It’s time to redesign leadership around performance and impact: Manauti Walecha, Founder, Communication Casa

It’s time to redesign leadership around performance and impact: Manauti Walecha, Founder, Communication Casa

When we speak of a communication founder, the first thought goes to a super polite, amazing storyteller, and all of the above, with a woman doing the job (or at least my first instinct goes to a woman behind all of this). Though today’s narratives are equally divided between genders, PR strategists are people with a sharp understanding of brand voice and public perception.

Our amazing contributor for Women’s Day story series, Manauti Walecha, Founder, Communication Casa, will shed light on the side that she founded in the PR industry regarding female presence.

Entry- and mid-level PR roles are heavily female, but numbers drop sharply at senior leadership. Are women leaving, or are they being overlooked? 

PR industry has largely females than males at the entry and mid-level but when it comes to leadership roles, males dominate. This is not because the females are incapable; it is because trust, access and sponsorship are overlooked in females. Females are always under a “prove-it-again” lens or face scrutiny – “Do you really deserve it?” or “How will you balance home and leadership?”.  These doubts are rarely placed with the same intensity on their male counterparts. The gap is not about ambition; it is about opportunity pipelines. Leadership parity will not happen organically. It requires organisations to intentionally sponsor women, trust them with revenue and decision-making roles, and create clear pathways that move them from execution-heavy positions into strategic leadership.

Career breaks, caregiving responsibilities, and inflexible leadership expectations. Are leadership models designed around male career trajectories? 

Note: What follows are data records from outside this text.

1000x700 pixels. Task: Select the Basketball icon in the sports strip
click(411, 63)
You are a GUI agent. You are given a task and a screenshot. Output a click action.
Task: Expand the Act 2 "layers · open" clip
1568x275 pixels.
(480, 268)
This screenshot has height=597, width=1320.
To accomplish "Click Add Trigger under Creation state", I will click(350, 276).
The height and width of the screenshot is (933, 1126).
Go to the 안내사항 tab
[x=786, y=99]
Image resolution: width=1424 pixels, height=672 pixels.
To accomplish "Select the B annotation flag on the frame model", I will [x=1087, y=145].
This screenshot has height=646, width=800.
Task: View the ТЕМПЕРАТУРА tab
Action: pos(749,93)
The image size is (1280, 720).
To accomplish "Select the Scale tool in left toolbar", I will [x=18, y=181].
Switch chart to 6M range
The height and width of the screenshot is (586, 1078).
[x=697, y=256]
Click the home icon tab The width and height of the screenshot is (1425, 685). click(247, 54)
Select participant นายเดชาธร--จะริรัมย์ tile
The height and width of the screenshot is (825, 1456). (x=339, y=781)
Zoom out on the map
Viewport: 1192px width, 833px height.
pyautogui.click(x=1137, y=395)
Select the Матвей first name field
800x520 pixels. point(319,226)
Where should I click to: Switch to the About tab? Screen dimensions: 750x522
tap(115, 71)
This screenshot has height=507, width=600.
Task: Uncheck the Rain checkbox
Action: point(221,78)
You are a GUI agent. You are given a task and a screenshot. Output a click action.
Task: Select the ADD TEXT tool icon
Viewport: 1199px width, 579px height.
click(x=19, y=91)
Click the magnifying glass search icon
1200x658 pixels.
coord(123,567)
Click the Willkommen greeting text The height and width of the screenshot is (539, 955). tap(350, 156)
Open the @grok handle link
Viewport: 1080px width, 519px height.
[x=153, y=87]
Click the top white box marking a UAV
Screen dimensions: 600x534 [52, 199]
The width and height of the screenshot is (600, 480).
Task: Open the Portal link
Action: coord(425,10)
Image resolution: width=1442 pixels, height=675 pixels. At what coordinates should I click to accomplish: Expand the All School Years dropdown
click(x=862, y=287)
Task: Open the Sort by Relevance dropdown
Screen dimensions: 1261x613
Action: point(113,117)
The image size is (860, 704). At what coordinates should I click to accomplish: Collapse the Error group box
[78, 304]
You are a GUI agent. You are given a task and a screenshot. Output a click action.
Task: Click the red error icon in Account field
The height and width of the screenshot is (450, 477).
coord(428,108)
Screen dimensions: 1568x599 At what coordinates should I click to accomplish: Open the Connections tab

Yes, traditional leadership models were built around male career trajectories — assuming uninterrupted careers and 24×7 availability, at a time when women were largely seen as primary caregivers. But leadership today cannot be defined by presence alone. Women are equally capable of leading at the highest levels when supported by progressive workplace policies and strong personal ecosystems.

It’s time to redesign leadership around performance and impact — not outdated assumptions about availability.

Assertive women are labelled “aggressive,” while similar behavior in men is seen as “decisive.” Why do you think confidence is often perceived as arrogance?

A clear bias remains in how men’s and women’s confidence is interpreted. When men are clear and direct, it is considered leadership strength, but when women are the same, it is considered aggression. The perception stems from the deeply ingrained conditioning that society has around how women are “expected” to be. This is ironic because in PR, which focuses entirely on communication and positioning, women’s voices are not always their own.

From ‘Lady Boss’ to Just ‘Boss’: Why Labels Matter? 

There is a growing trend to remove gendered titles and simply say “Just the Boss.” While the intent behind gender neutrality is valid, I believe, we should not ignore the journey behind women’s leadership. Being a woman is not separate from leadership — it shapes how we think, lead, and make decisions. Many women have reached the top by breaking stereotypes and overcoming bias. To say gender played no role in that journey would ignore the barriers that had to be crossed.

As the Lady Boss of Communication Casa, I do not hesitate to own the title. I want people to know the journey, the challenges, and the stereotypes I had to break to get here.

Being a “Lady Boss” is not about creating division. It is about taking pride in the journey. It means we are not trying to fit into a leadership model made for men — we are reshaping it. We are proving that strength and sensitivity can exist together in leadership.